Task details =
Print the lines in the listing below that fall between the line with "1316x901 pixels. How" and the line with "Toggle Bold formatting", those two lines included, exactly as they stand and with nothing else.

Listed records =
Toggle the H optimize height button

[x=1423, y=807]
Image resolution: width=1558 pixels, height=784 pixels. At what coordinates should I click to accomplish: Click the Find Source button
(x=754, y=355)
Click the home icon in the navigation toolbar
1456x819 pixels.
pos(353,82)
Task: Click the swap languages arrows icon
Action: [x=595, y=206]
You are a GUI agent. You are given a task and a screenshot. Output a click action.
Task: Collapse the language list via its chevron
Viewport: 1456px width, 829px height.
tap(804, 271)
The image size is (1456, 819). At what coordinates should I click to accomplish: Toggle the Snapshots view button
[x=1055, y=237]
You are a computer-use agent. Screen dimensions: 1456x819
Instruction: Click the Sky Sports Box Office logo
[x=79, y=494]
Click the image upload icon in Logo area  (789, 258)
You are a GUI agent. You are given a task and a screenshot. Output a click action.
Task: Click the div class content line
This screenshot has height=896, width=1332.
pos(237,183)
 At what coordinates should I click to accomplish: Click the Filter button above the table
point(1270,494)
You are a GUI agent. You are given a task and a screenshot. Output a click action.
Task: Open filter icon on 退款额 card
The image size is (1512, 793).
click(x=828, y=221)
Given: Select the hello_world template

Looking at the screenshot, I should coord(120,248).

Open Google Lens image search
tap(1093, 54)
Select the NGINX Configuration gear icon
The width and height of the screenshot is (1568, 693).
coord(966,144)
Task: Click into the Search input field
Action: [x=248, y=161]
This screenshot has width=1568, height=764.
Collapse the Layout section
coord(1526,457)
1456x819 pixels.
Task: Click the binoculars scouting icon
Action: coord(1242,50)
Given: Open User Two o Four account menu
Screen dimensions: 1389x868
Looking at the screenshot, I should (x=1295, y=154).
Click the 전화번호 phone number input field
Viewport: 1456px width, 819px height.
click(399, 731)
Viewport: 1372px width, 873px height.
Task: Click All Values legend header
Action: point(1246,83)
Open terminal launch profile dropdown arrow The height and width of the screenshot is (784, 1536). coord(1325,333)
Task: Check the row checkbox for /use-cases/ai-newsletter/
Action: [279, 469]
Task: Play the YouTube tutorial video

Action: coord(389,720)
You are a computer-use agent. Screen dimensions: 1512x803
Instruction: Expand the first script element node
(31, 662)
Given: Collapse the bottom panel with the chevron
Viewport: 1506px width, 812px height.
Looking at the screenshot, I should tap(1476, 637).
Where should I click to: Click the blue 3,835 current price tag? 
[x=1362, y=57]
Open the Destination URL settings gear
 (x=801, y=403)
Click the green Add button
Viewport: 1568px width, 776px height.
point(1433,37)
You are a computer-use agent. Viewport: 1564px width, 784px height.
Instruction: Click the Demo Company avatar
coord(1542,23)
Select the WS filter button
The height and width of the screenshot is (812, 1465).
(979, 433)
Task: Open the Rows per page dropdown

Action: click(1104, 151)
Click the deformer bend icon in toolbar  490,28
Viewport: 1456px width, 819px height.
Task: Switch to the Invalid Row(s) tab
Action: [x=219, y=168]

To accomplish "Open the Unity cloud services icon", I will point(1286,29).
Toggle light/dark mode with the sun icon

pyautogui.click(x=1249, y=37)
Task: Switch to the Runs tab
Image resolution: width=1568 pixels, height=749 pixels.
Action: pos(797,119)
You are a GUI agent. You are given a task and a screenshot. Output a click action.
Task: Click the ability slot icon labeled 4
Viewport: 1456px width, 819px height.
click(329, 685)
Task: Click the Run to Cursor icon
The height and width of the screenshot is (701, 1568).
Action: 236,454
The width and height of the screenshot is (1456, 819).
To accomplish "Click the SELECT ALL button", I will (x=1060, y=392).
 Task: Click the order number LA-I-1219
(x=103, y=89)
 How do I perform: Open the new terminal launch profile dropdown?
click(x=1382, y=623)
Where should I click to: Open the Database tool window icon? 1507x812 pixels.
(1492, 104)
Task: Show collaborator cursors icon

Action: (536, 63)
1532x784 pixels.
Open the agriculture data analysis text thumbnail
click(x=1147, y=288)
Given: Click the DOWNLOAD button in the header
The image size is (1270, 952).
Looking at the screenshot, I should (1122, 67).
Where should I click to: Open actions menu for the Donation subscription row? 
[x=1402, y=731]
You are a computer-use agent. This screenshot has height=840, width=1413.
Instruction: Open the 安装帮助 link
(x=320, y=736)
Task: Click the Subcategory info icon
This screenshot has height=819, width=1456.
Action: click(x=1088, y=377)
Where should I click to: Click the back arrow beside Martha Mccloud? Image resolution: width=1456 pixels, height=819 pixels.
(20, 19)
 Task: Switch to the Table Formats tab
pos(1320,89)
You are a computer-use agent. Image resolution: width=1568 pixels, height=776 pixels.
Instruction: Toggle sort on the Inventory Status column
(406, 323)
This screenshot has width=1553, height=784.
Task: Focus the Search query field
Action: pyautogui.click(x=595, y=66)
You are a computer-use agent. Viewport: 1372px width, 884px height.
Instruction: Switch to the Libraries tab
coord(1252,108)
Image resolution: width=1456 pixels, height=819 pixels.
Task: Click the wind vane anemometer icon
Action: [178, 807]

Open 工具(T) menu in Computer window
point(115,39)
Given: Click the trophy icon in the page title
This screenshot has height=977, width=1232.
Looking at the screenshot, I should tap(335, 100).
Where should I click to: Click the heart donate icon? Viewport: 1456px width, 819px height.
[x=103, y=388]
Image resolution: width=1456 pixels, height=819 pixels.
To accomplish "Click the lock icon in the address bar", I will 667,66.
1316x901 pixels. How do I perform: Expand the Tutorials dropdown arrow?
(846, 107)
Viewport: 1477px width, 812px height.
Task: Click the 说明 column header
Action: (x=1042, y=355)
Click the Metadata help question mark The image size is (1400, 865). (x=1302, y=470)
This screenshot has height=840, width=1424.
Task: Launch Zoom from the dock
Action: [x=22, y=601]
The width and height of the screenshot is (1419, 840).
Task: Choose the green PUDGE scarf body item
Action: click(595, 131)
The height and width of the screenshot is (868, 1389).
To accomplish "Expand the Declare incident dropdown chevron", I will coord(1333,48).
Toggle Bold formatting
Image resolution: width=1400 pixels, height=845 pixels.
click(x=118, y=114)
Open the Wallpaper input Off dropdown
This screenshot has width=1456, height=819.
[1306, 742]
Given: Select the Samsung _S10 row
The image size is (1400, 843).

Your response =
1316x901 pixels. How do I perform: Expand the Tutorials dropdown arrow?
(846, 107)
Viewport: 1477px width, 812px height.
Task: Click the 说明 column header
Action: (x=1042, y=355)
Click the Metadata help question mark The image size is (1400, 865). (x=1302, y=470)
This screenshot has height=840, width=1424.
Task: Launch Zoom from the dock
Action: [x=22, y=601]
The width and height of the screenshot is (1419, 840).
Task: Choose the green PUDGE scarf body item
Action: click(595, 131)
The height and width of the screenshot is (868, 1389).
To accomplish "Expand the Declare incident dropdown chevron", I will coord(1333,48).
Toggle Bold formatting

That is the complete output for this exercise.